„Star“-Anwalt Jack Thompson schlägt erneut zu. Als Co-Autor eines Gesetzesentwurf gegen Video- und Computerspiele kommt er nach dem Vergleich Gamer = Auftragskiller wieder in die Schlagzeilen, hier die News:
Die wenig zimperlichen Aussagen des Anwalts Jack Thompson, seines Zeichens überzeugter Kämpfer gegen die vermeintlich verderblichen Einflüsse von Video- und Computerspielen, sind längst auch jenseits der USA wohlbekannt. Nach seiner jüngsten verbalen Gleichsetzung von Videospieler mit Auftragskillern kommt es nun aber noch dicker: Als Ko-Autor hat er nun einen Anti-Game-Gesetzentwurf mitformuliert, der vom Senat von Lousiana inzwischen mit 35 zu 0 Stimmen einstimmig angenommen wurde und nun zur Unterschrift der Gouvaneurin von Louisiana Kathleen Blanco vorgelegt wird.

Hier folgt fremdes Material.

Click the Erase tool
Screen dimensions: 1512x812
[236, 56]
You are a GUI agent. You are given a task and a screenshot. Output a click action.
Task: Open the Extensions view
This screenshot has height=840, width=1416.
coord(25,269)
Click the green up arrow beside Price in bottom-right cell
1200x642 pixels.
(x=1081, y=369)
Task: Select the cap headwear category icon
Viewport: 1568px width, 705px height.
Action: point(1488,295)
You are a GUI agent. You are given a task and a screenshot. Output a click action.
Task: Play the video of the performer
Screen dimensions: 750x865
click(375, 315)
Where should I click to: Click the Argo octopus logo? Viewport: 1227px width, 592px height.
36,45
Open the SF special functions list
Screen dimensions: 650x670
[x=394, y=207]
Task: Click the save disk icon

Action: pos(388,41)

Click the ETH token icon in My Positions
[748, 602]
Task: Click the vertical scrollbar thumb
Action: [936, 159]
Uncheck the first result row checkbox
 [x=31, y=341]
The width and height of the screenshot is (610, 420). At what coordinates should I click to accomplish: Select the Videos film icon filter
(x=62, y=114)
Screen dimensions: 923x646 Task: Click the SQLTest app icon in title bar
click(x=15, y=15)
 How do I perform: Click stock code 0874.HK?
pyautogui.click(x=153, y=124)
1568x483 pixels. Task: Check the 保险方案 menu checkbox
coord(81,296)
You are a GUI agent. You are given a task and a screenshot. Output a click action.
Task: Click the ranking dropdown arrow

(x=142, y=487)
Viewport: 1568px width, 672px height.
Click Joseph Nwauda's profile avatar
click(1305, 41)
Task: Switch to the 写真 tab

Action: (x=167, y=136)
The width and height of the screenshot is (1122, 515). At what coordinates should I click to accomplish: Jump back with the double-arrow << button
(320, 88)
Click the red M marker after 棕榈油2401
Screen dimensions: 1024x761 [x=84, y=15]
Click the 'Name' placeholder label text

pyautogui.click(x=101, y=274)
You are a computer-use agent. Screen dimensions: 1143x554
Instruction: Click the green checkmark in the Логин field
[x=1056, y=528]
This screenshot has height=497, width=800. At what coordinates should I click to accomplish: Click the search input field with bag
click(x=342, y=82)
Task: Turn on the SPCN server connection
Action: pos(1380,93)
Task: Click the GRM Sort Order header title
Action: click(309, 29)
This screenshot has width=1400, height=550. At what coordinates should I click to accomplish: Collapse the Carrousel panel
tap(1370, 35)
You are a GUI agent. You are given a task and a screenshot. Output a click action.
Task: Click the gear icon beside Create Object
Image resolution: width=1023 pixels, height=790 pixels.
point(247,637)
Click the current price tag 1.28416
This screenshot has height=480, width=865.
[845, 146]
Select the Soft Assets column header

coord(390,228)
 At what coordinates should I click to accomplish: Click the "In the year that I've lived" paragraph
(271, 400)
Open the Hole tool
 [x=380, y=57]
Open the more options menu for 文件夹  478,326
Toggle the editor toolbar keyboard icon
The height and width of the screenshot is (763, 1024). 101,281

Unterschreibt sie, was angesichts des einstimmigen Votums und der jüngsten Kritik an Videospielen erwartet wird, wird in Lousiana der Verleih und Verkauf von Spielen illegal sein, wenn diese drei Bedingungen erfüllen. Dabei wird Bedingung Eins bereits erfüllt, sobald eine durchschnittliche Person von einem Game den Eindruck haben kann, das hier mittels Gewaltdarstellung die niederen Instinkte von Minderjährigen angesprochen werden sollen. Zweitens muss die Art der Gewaltdarstellung über das hinausgehen, was in etwa dem allgemeinen Durchschnitt in diesem Bereich entspricht. Vermittelt das Spiel dem Minderjährigen dann zudem auch keinerlei wertvolle Inhalte, z.B. künstlerischer, politischer oder wissenschaftlicher Natur, dann ist es soweit: Es drohen Strafen zwischen 100$ und 2000$ und schlimmer noch Gefängnisstrafen von bis zu einem Jahr. Die Entertainment Software Association erwartet, dass die ersten Klagen auf Basis dieses Gesetzes sehr schnell folgen werden.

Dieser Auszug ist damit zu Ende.